Does Tony Blair deserve so much of our contempt?

Tom Bower slays the former Labour prime minister in his latest biography – but is it justified?

By Simon Jenkins

I doubt that Tony Blair leaped with joy when he learned that he was the next subject of a Tom Bower biography. The writer’s rogues’ gallery had so far included Robert Maxwell, Tiny Rowland, Mohamed Al Fayed, Richard Branson, Simon Cowell and Conrad Black. Bower does not do fair, he does hatchet. Blair was clearly meat for the slaughterhouse.

After almost 600 pages of reputation-shredding, I must admit to a twinge of ­sympathy for Blair. Much of him was rubbish, yes, but this much rubbish? The winner of three elections came to power in 1997 after staging one of the great coups of postwar politics. The “Blair project” stripped Labour of decades of ideological dross and made it electable. It re-engineered the left of British politics and won the admiration of even Margaret Thatcher. Bower largely ignores this achievement.

Instead we meet Blair installed in Downing Street, surrounded by sycophants, but utterly unprepared for office and his ministers even less so. His confidence is total, his programme waffle, little more than a string of abstractions about things “getting better”, with some headline-grabbing targets to prove it. Within months, Blair emerges from Bower’s narrative like Frodo Baggins, wandering across Mordor with little sense of destination. He grapples with one venture after another – the fiends of the
NHS, bogus asylum-seekers, gold-plated academies – with Gordon Brown as Gollum and Cherie Blair as the Black Rider. Our hero has around him only a tiny band of loyalists, Alastair Campbell, Jonathan Powell and Peter Mandelson, on whom he is pathetically dependent.

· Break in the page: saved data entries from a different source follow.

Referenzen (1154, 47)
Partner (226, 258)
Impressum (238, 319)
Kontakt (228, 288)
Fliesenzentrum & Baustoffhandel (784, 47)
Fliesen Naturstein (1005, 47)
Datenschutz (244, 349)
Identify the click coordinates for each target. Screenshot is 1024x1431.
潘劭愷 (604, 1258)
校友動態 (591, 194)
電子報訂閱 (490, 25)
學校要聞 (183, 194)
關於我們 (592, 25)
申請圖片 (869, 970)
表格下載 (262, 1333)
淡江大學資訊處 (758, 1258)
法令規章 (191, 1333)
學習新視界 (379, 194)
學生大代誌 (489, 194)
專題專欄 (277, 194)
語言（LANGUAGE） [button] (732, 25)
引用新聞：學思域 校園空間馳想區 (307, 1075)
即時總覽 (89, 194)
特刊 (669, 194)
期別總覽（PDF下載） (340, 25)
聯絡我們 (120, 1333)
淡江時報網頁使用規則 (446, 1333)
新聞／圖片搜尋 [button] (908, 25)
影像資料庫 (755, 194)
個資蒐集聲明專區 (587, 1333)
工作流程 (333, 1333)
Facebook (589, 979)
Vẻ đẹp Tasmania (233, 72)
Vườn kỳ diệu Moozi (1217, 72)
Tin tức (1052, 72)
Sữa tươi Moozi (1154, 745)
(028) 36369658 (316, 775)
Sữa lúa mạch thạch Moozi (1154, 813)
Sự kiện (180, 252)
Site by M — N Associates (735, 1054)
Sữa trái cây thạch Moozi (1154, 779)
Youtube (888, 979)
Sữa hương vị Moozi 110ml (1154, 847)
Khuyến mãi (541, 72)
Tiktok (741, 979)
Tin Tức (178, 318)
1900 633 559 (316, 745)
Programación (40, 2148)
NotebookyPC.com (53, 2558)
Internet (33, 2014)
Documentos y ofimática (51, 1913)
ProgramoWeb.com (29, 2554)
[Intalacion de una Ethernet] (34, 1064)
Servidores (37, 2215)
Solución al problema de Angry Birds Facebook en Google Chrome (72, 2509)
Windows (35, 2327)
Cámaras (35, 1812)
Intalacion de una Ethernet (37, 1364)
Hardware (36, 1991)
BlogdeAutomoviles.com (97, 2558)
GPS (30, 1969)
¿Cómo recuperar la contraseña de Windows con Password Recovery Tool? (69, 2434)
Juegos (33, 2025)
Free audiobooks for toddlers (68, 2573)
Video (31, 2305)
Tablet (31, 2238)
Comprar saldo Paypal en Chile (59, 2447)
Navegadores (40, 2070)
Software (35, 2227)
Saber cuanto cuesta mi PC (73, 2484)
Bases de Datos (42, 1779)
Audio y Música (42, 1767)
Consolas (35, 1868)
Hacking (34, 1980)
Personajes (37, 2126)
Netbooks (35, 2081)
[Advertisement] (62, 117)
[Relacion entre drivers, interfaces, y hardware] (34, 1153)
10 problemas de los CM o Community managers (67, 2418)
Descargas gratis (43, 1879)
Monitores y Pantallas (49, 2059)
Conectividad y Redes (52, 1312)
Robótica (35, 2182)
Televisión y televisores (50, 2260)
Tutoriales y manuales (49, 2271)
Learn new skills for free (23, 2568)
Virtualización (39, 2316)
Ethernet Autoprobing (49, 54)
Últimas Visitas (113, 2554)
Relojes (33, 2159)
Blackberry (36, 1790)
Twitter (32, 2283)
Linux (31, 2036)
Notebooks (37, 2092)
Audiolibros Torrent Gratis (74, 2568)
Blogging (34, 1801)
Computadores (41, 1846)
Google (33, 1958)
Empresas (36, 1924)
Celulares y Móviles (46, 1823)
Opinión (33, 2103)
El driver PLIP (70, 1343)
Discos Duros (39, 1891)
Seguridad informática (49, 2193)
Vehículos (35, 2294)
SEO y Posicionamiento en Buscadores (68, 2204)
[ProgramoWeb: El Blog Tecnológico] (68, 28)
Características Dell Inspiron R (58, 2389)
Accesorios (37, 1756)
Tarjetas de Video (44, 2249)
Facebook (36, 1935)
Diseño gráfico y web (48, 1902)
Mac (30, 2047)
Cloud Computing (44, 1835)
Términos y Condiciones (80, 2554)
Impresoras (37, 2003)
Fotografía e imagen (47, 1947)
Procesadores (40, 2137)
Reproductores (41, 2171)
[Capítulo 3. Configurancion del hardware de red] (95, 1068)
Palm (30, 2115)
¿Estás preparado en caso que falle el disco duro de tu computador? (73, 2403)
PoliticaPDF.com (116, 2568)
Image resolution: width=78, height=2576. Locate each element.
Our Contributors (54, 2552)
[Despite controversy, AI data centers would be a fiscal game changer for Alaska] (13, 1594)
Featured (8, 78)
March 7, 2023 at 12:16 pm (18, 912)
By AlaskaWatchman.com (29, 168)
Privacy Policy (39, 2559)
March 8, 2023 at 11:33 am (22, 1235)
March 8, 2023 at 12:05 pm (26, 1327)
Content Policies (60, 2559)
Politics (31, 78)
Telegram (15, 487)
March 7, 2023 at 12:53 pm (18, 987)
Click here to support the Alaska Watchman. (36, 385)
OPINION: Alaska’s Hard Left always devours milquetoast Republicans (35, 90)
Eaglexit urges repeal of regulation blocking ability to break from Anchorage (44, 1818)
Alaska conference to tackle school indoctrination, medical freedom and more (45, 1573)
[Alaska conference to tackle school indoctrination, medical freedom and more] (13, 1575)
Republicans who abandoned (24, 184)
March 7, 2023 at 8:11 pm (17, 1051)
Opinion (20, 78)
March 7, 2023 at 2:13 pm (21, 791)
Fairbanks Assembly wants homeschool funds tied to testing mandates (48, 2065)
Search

Bower’s technique is to select five topics – immigration, health, education, energy and war – to exemplify Blair’s style. More than 180 participants are interviewed and published records ransacked. He proceeds through Blair’s term of office chronologically, diving in and out of each subject in turn, much as circumstances forced Blair to do. He recounts little that is new to those who have trod this territory but he well conveys the pandemonium that is any modern British government.

Thus, on immigration, we see Blair trapped between his belief that newcomers are good for the economy and a slow realisation that this is electorally disastrous. As the inflow soars past half a million, with chaos at border controls, Blair’s ignorance of government process becomes stark. He blames officials, judges, the then home secretary, David Blunkett, and even his beloved Delivery Unit. Eventually he goes on television
and simply pledges that the number of asylum-seekers will fall “by half within six months”. Blunkett is aghast at the naivety.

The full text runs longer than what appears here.